• **Problem**
Report every line in the records below that holds the word "Given".

### Data shown ###

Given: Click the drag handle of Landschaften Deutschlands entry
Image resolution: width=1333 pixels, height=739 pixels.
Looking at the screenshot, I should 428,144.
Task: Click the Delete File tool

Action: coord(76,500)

###
### Data shown ###

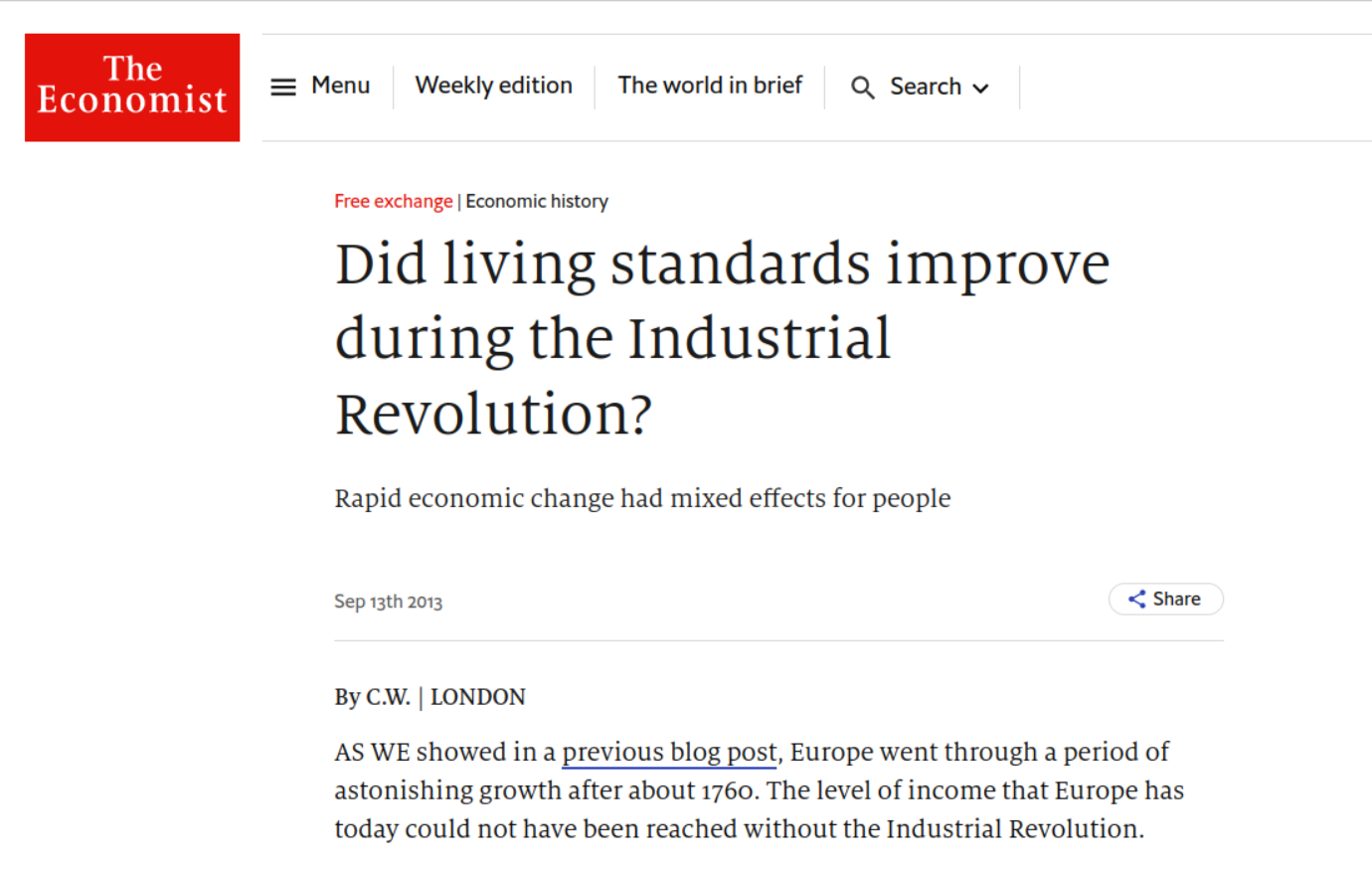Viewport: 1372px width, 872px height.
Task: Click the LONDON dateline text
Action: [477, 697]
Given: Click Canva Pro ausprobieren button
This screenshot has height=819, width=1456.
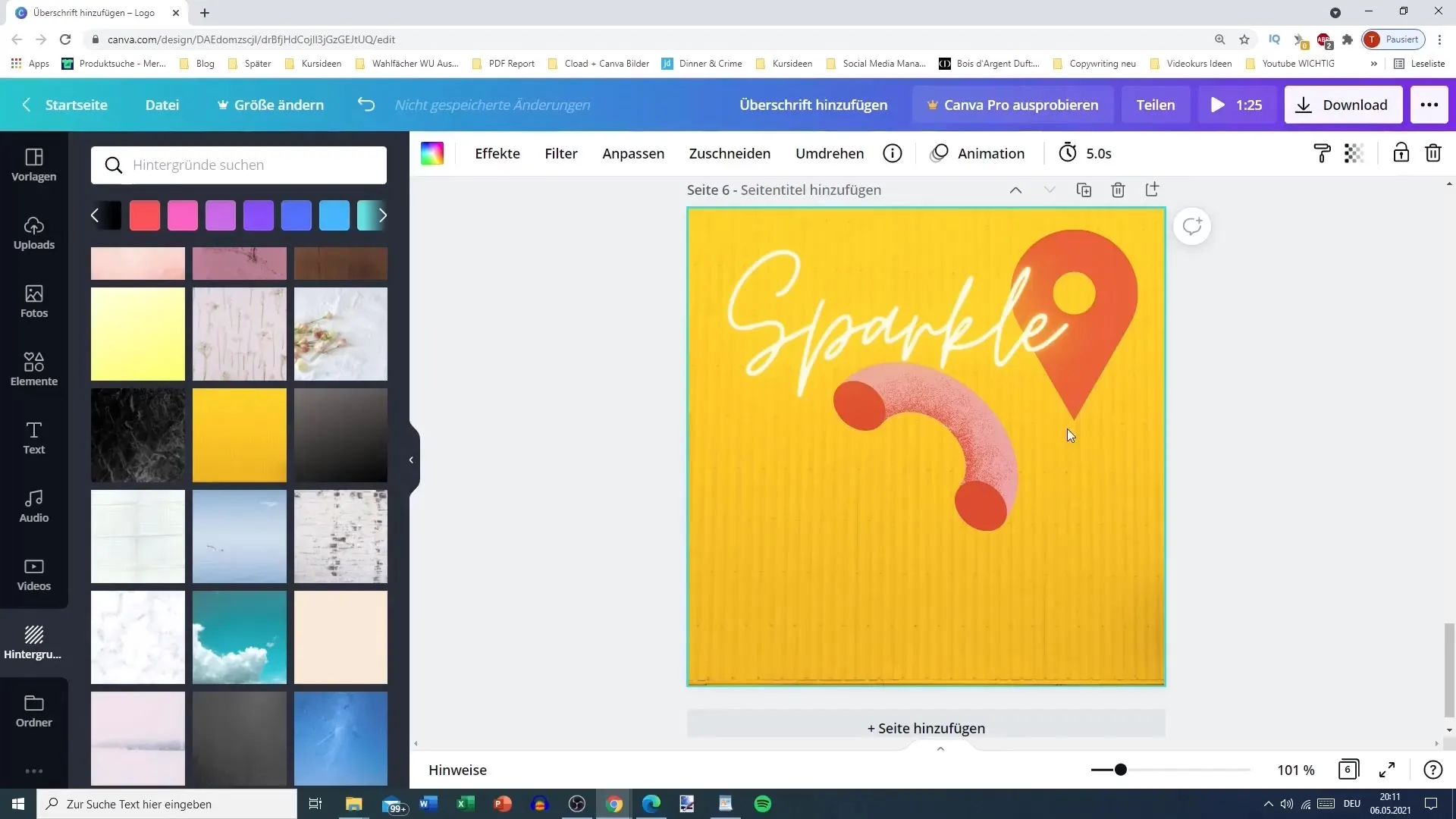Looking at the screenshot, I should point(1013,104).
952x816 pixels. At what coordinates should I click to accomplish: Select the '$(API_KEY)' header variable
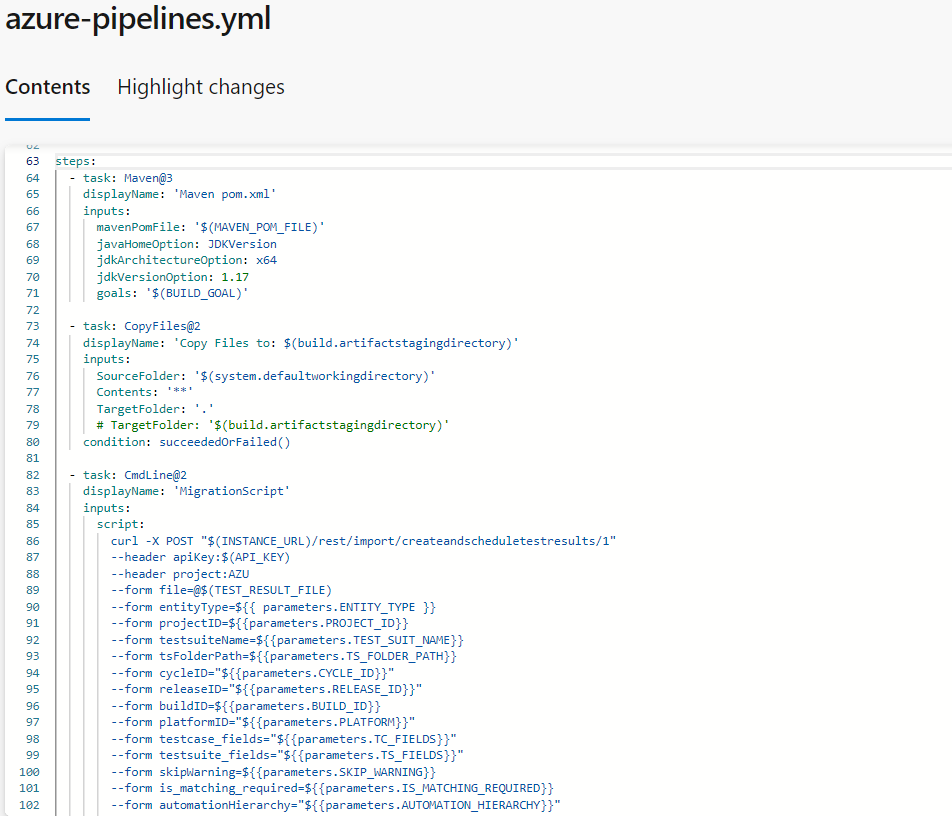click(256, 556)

###
### Data shown ###

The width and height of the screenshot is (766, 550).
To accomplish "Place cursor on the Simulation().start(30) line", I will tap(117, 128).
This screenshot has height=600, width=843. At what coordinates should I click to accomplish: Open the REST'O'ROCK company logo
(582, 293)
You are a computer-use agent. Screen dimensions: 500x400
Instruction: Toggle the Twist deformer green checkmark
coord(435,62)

###

• **Answer below**
Given: Click the drag handle of Landschaften Deutschlands entry
Given: Click Canva Pro ausprobieren button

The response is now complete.